Task brief: Please reproduce every record exactly as written, leaving out the pictures.

(Screenshot grounding data)
----------------

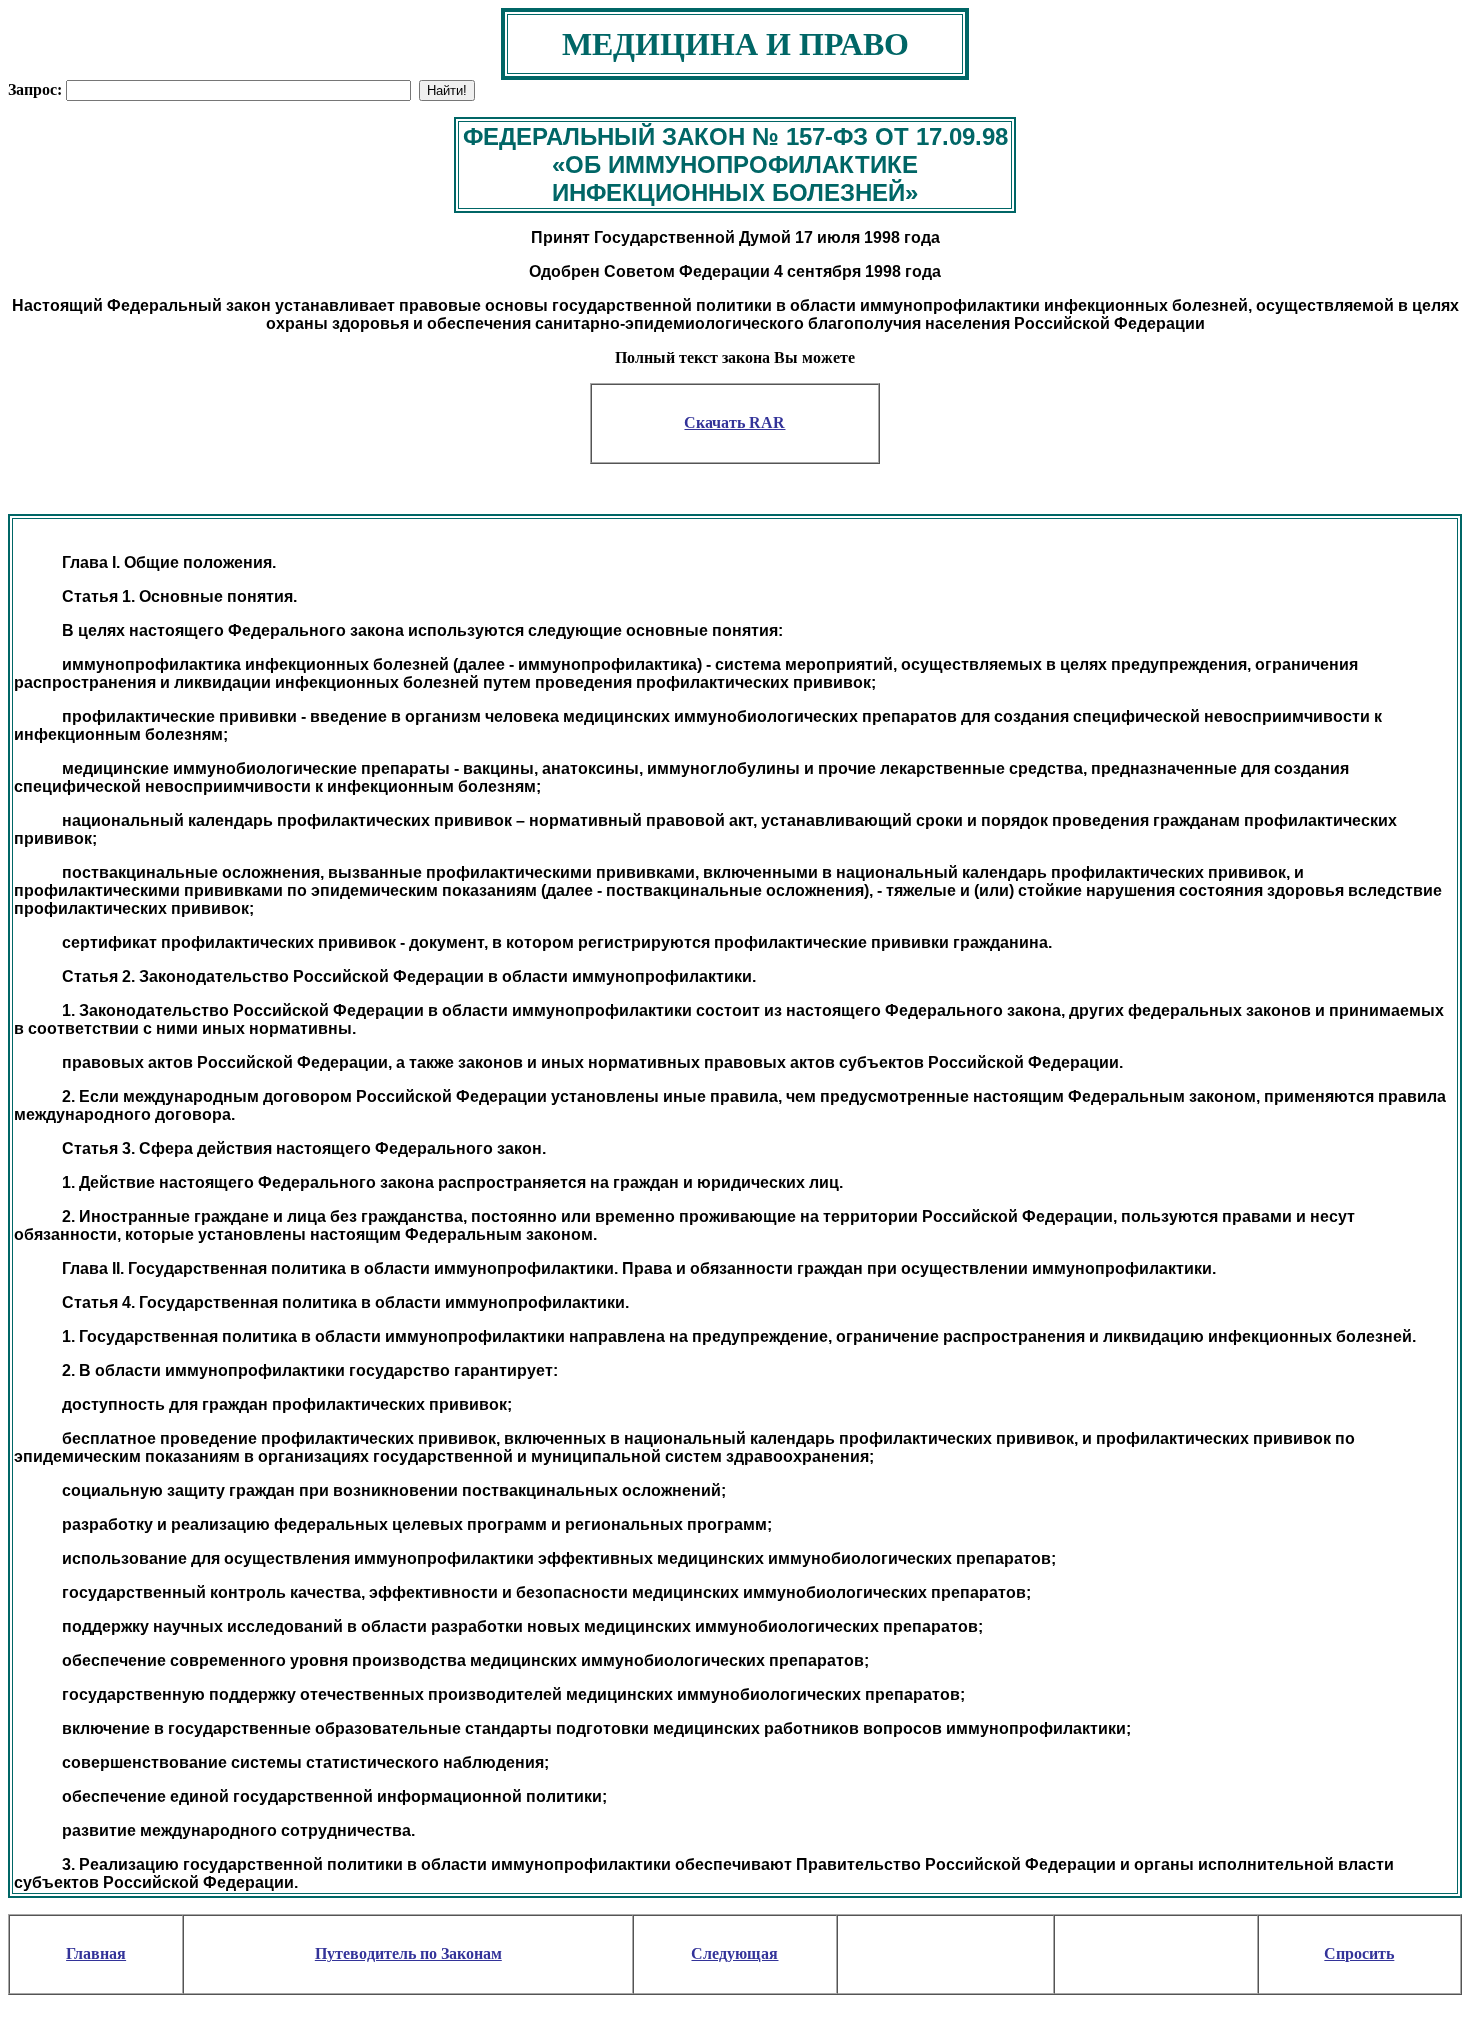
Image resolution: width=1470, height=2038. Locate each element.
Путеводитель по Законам (408, 1953)
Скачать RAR (734, 422)
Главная (96, 1953)
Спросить (1359, 1953)
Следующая (734, 1953)
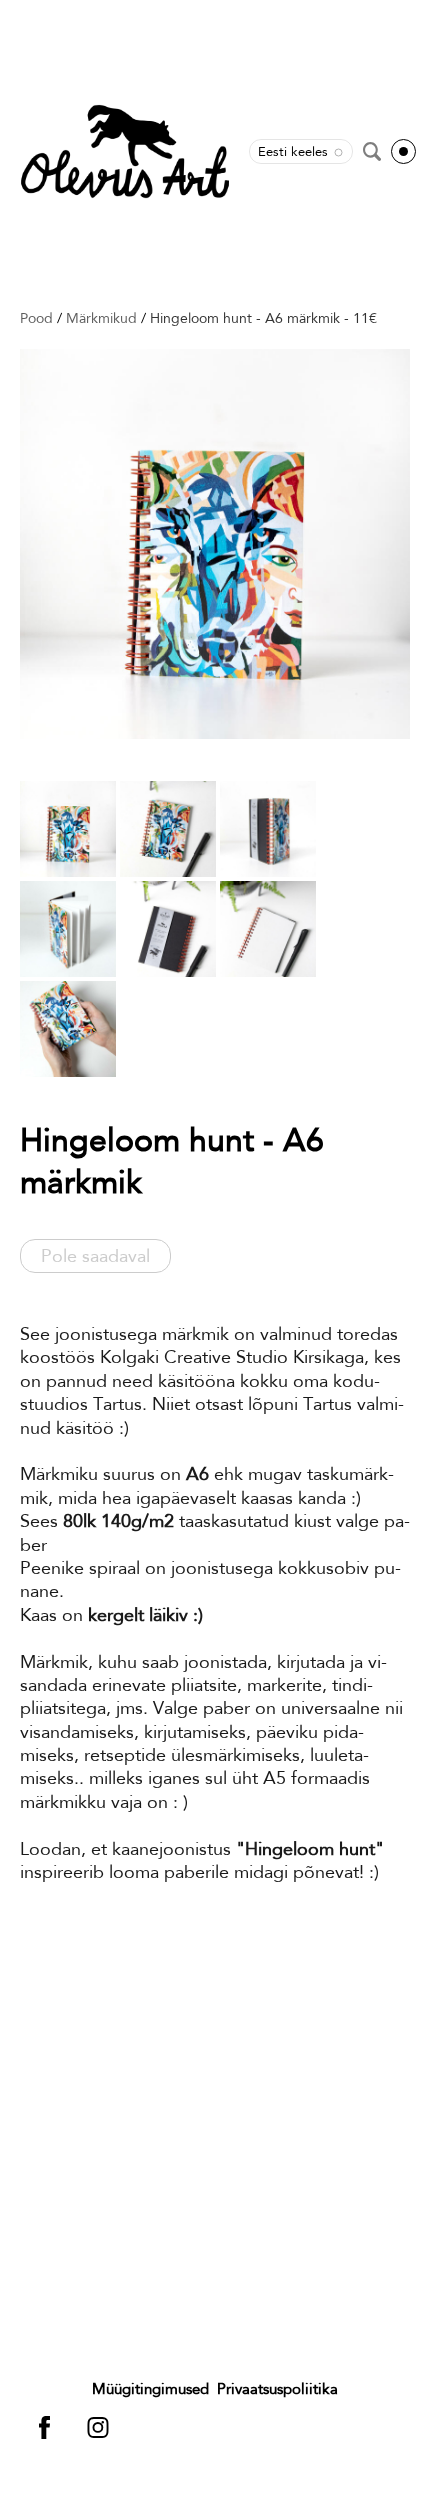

----------------

Result of this exercise:
Image resolution: width=1470, height=2038. Locate each element.
Путеводитель по Законам (408, 1953)
Скачать RAR (734, 422)
Главная (96, 1953)
Спросить (1359, 1953)
Следующая (734, 1953)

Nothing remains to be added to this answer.